There aren't very many shaft choices at that end of the spectrum, and increasing the point weight to 175 or 200 gr. isn't going to make things any easier. You can get a set up to work, but you'd need to have your bow shop design an arrow on their software. You won't be able to pull it off a spine table. FYI the set up you are talking about will be on the order of an 850 gr. arrow going 250 fps, which would be an incredible hunting arrow, but if speed is what you want, you're going to be disappointing. The heavy stiff shaft needed to shoot that poundage and point weight tallies a total arrow weight rather quickly.

Happy arrow designing!


You are going to end up shooting such a heavy arrow shaft in order to have adequate stiffness,


----------



## Stevemaine (Feb 3, 2015)

Thank you Hayhook for your info. I am sure you are correct, I have an underspined arrow and I would love to fix it. The fact is, I have been using this exact set up for a few years now with great success shooting mechanicals and fixed blades. I have a nice clean tear when paper tuning and shoot reasonable groups at 40 yards. Easton make the FMJ Dangerous game in 250 spine and an Axis in 260. I think I will switch to one of those and see if it makes anything better. My thinking is that as long as arrows are not exploding out of my bow and they are killing animals, I'm doing ok.


----------



## Beendare (Jan 31, 2006)

OP, you don't want to be underspined- period! And thats what you are doing. 

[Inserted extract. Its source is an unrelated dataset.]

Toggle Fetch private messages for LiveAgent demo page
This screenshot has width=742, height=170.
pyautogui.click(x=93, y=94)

If you want to go super heavy the best setup available right now is the Easton FMJ in the heaviest pine and then use Arrow tubes to bump up your weight. This will get you in Cape/water buff arrow territory. 

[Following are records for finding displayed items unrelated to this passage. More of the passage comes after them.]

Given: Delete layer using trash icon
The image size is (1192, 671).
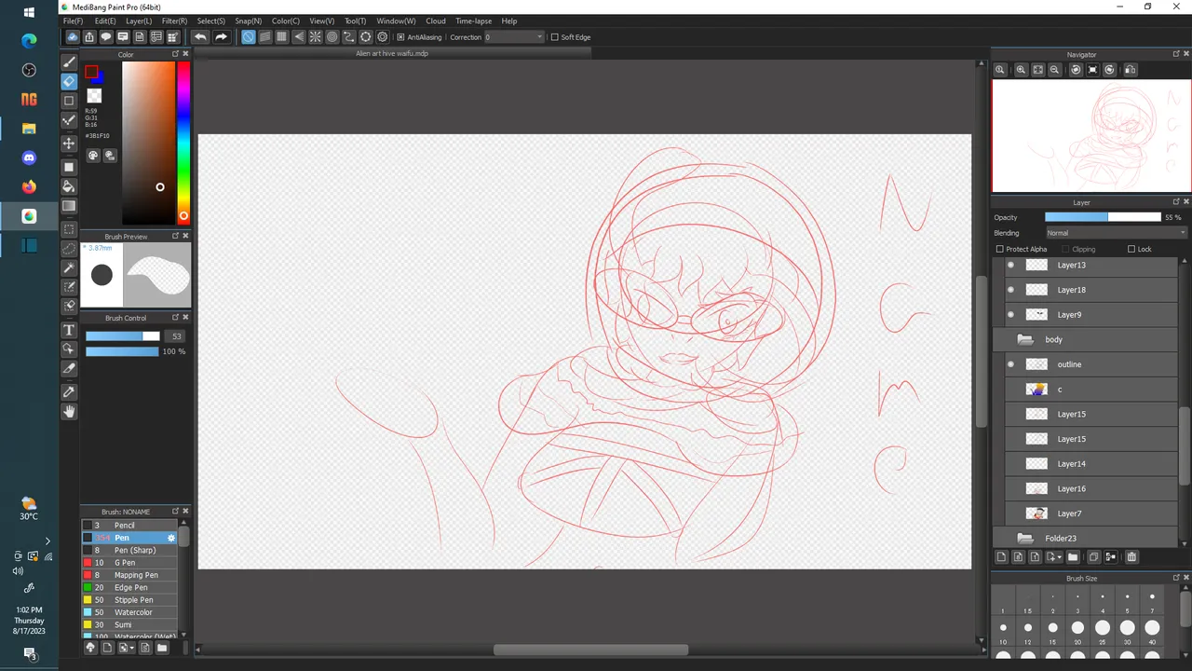Looking at the screenshot, I should (x=1131, y=557).
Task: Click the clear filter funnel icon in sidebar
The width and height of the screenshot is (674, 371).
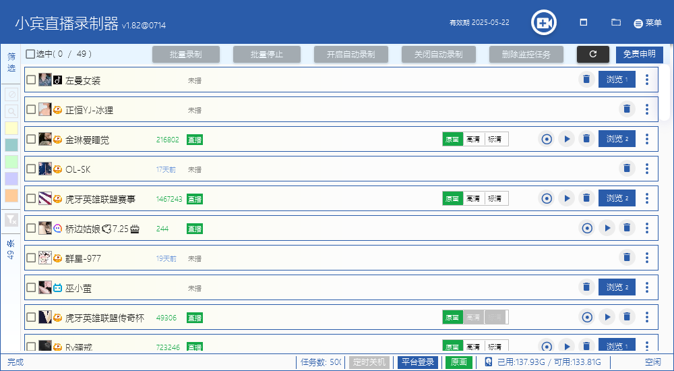Action: pyautogui.click(x=11, y=220)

I've shot these buff in Australia and I can tell you while working up a very high FOC arrow for the hunt- *its not worth it!* If you want more info just let me know....


----------



## Stevemaine (Feb 3, 2015)

Thanks Beendare. 
I would love some more info. No one knows it all and I take all the advise I can get. 
I am off to hunt Giraffe next year and I want to get it right. I have looked at the FMJ dangerous game 250 and I feel they too might be underspined. I am aiming at an arrow weight of +/- 850 grains and would like an FOC in the twenties. I am now thinking of warming up my credit card for some GrizzlyStik Momentum Black in 175 spine.


----------



## pinwheeled (Apr 27, 2008)

Have you looked at grizzly sticks by Alaska bowhunting supply. Heavy arrows with high FOC are there thing.


----------



## Stevemaine (Feb 3, 2015)

That is something I am working on right now. I think I need some spine selection software to help me make the right choice. Alaskan bow hunters have not answered 2 emails in a few weeks...


----------



## Black Squirrel Bows (Jul 27, 2014)

Black eagle rampage's shafts are available in a 150 spine. Add in some of their 76 grain stainless half outserts, a 200 grain head, and a 50 grain hit insert in the rear to keep spine in check.

You will be at 830 grains, 12% FOC


----------



## Edste17 (Jan 1, 2017)

Dude that's a monster Orc Arrow.


----------